Reebok has a much greater room for exponential growth. I think that's the segment where you should see very, very aggressive growth in times ahead. And like I was explaining to Tejas, right through both product categories as well as channel markets, there is a very large growth opportunity that we should see. As that happens, a lot of leverages also come into play, which should also make the business more profitable as we go along. Does that answer your question, Gaurav? Yes, yes, that does. Thank you.
Thank you. The next question is from Kunal Bhatia. I'm sorry, Kunal Bhatia has dropped off.
We'll move to the next question. The next question is from Jay from HDFC. Please go ahead.
Yeah, hi. Thank you so much for the opportunity. I joined late, so apologies if some of these questions have already been answered. On the Lifestyle bit, to begin with, you guys had nearly 100bps margin expansion?
Now, this is despite wholesale and online, growing two times the pace at which the core retail grew. I was just wondering how come this happened? What were the levers which helped you get there?
Jay, so yes, you're right. We did discuss this. So basically, it's coming from reduced selling expenses through better leverage. So as your same stores grow better, that gives you a better margin expansion. I think we've also been able to drive a lot of cost reduction initiatives across the business, including product costs, supply chain costs, etcetera, through the organization, which have also made us get some benefits in terms of margin expansion. So the question is, is it a one-off?
Sure, in terms of this quarter is a good quarter, so sure, it's there. And in fact, like Dharmendra said, it's our best-ever quarter in terms of margin improvement in the lifestyle business. But is it sustainable? To a fair extent, it is sustainable. Apart from the quarter-to-quarter seasonality, it's fairly sustainable, what we've got here.
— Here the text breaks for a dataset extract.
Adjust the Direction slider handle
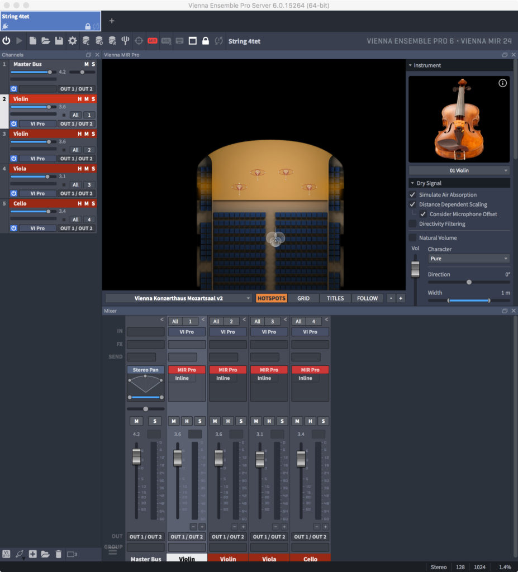This screenshot has height=572, width=518. (x=469, y=282)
Well, thanks. The other bit is on the emerging businesses, especially the in-a-way bit. Now, through our channel checks also, at least that's what we kind of picked up, and maybe we were wrong.
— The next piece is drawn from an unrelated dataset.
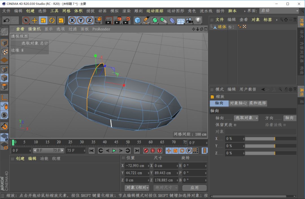Screen dimensions: 305x199
Task: Enable the 保留更改 checkbox
Action: 235,125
But for the longest time, the assortment, at least from a price point perspective, were quite divorced from what we really wanted. Now, have we fixed this, or how close are we in fixing it? Where are we in that journey of kind of marrying them together?
Okay. So, you know, it's a huge country with a very, very large-- we operate with some 1,000 outlets, which are a universe of -- and the universe is actually larger, which is there in the trade
side itself. And, of course, there are different kinds of retailers with different assortment preferences. The most critical thing to do well here is replenishment and predictability around replenishment.
Once you crack a set of winning products, the market wants you to then just keep replenishing extremely. It's in some way almost a boring business, where you just want extremely high predictable replenishments again and again and again. As you keep getting better and better at that, your appeal with the channel also keeps getting stronger.
Sure, there are more price-sensitive markets, and we have assortments which address that. So, for instance, we have a Classic Plus line, which is a sharper price product. So there are assortments which are unique to different needs of market, which are addressed. But I would still say the larger lever is extremely, you know, have a solid set of products. We have a damn good product.
We have a very high-quality product. Fit is great. The repeat consumer behavior is very strong.
Now, just making sure that it is well replenished with very high degree of predictability becomes a very critical leverage.
Thank you very much. We'll take that as the last question. Ladies and gentlemen, on behalf of the management, we thank all the participants for joining us. In case of any further queries, you may please get in touch with Mr. Amit Dwivedi. You may now disconnect your lines.